El hombre detrás del guión de «El orfanato» era Sergio G. Sánchez, que se ganó la confianza de Bayona para escribir también «Lo Imposible». Ahora, la confianza se ha tornado: Sergio G. Sánchez firma como director y guionista, y J. A. Bayona como productor en «El secreto de Marrowbone», un filme que mantiene la idea de sorprender al espectador a base de giros de guión y algún que otro susto. «La película no tiene una estructura convencional. Tiene un prólogo, un epílogo y entre medias cinco actos que la hacen ir mutando. Es una muñeca rusa: empieza como un cuento, le quitas otra capa y es un drama familiar; otra, y es una historia de fantasmas; otra, y es un thriller... Así hasta llegar hasta al corazón de la historia», explica a ABC el cineasta ovetense.

Miedo a lo invisible

Crear escenas de terror en pantalla no es difícil: planos cortos, música y la amenaza de lo desconocido. Lo meritorio es generar y sostener la tensión ante lo inminente que no llega. Que el miedo sea un estado mental.

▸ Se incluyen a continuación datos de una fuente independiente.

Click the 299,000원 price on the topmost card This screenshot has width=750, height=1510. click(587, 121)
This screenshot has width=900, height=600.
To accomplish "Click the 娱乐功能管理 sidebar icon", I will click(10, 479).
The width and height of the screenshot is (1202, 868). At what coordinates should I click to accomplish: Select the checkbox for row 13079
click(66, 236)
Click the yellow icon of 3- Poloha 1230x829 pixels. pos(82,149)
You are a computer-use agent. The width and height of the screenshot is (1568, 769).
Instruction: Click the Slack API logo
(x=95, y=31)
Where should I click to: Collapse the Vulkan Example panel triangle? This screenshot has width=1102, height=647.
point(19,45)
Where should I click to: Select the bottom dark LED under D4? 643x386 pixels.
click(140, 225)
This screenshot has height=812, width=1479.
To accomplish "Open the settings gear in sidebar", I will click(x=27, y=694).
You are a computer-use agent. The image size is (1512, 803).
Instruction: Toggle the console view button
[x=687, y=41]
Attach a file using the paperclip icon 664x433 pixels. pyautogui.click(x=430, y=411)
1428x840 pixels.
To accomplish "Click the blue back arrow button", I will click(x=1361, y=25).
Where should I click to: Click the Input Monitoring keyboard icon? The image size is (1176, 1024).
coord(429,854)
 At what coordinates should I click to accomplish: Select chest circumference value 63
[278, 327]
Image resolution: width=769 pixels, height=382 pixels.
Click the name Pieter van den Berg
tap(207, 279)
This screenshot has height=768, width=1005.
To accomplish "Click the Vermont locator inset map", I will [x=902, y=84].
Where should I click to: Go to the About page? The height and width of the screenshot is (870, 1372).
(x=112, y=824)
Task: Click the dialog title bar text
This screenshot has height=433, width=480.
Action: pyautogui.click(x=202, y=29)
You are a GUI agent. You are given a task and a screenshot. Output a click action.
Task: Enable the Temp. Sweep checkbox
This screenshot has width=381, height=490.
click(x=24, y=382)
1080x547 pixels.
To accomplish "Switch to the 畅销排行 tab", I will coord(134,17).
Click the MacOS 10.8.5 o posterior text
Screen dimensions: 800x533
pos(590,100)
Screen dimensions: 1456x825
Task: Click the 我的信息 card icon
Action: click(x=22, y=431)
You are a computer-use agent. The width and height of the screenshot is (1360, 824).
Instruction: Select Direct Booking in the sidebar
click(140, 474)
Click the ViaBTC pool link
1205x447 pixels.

Sergio G. Sánchez lo hace mientras rehúye los elementos sobrenaturales. No hay fatasmas, ni poseídos, ni payasos con globos. No conocer al enemigo es el peor enemigo. «Lograrlo es muy dificil. Lo viví en “El orfanato” y otra vez aquí. Es complicado porque la primera vez que ves la película tienes que soportarla con interés y temor, como si pudiese pasar cualquier cosa; pero no puede pasar porque tiene que sostenerse en un segundo visionado. Después, más allá de los giros, entiendes el retrato de la familia de otra manera», confiesa el cineasta, que no duda en reconocer que sí se ha permitido el «lujo» de dar algún que otro susto para que «el público salte del asiento».

Detrás de la cámara, y pese a lo que podría suponer para un debutante, Sergio G. Sánchez asegura no haber sentido el vértigo al dirigir por primera vez: «No fue ni tan emocionante. Cuando llevas tanto tiempo esperando algo, llega y solo piensas en el segundo día». Ni siquiera ha tenido que recurrir a su «ángel» para evitar sustos: «Bayona ha sido muy prudente. Ha estado en una distancia donde solo intervenía cuando se le pedía. Tampoco tenía mucho consejo que pedirle porque le conocía tan bien que ya sé cómo hace las cosas», confiesa.